→ Problem description: Character for character, reproduce every entry below.

++++ Records supplied

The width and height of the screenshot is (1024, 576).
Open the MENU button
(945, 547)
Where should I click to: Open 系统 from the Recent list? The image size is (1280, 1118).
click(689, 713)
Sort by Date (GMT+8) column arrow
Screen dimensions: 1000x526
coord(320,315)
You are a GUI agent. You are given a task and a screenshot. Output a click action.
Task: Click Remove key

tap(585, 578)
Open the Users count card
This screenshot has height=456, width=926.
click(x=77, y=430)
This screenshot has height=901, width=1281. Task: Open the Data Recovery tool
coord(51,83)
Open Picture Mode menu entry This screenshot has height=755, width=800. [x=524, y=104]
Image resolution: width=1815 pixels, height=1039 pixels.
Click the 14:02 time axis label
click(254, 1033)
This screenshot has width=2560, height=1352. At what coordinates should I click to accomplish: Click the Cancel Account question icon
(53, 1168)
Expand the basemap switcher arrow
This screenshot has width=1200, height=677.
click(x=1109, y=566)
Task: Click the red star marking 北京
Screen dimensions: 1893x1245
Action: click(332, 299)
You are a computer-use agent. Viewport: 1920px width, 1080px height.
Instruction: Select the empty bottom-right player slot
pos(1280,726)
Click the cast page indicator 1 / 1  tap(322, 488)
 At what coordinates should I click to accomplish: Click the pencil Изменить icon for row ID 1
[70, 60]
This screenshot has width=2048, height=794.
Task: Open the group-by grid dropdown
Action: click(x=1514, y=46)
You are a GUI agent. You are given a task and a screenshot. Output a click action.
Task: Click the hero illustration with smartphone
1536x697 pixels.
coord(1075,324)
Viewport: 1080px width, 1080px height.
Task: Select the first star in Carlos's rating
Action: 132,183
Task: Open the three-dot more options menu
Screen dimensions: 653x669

++++++++

→ Finished task:
The width and height of the screenshot is (1024, 576).
Open the MENU button
(945, 547)
Where should I click to: Open 系统 from the Recent list? The image size is (1280, 1118).
click(689, 713)
Sort by Date (GMT+8) column arrow
Screen dimensions: 1000x526
coord(320,315)
You are a GUI agent. You are given a task and a screenshot. Output a click action.
Task: Click Remove key

tap(585, 578)
Open the Users count card
This screenshot has height=456, width=926.
click(x=77, y=430)
This screenshot has height=901, width=1281. Task: Open the Data Recovery tool
coord(51,83)
Open Picture Mode menu entry This screenshot has height=755, width=800. [x=524, y=104]
Image resolution: width=1815 pixels, height=1039 pixels.
Click the 14:02 time axis label
click(254, 1033)
This screenshot has width=2560, height=1352. At what coordinates should I click to accomplish: Click the Cancel Account question icon
(53, 1168)
Expand the basemap switcher arrow
This screenshot has width=1200, height=677.
click(x=1109, y=566)
Task: Click the red star marking 北京
Screen dimensions: 1893x1245
Action: click(332, 299)
You are a computer-use agent. Viewport: 1920px width, 1080px height.
Instruction: Select the empty bottom-right player slot
pos(1280,726)
Click the cast page indicator 1 / 1  tap(322, 488)
 At what coordinates should I click to accomplish: Click the pencil Изменить icon for row ID 1
[70, 60]
This screenshot has width=2048, height=794.
Task: Open the group-by grid dropdown
Action: click(x=1514, y=46)
You are a GUI agent. You are given a task and a screenshot. Output a click action.
Task: Click the hero illustration with smartphone
1536x697 pixels.
coord(1075,324)
Viewport: 1080px width, 1080px height.
Task: Select the first star in Carlos's rating
Action: 132,183
Task: Open the three-dot more options menu
Screen dimensions: 653x669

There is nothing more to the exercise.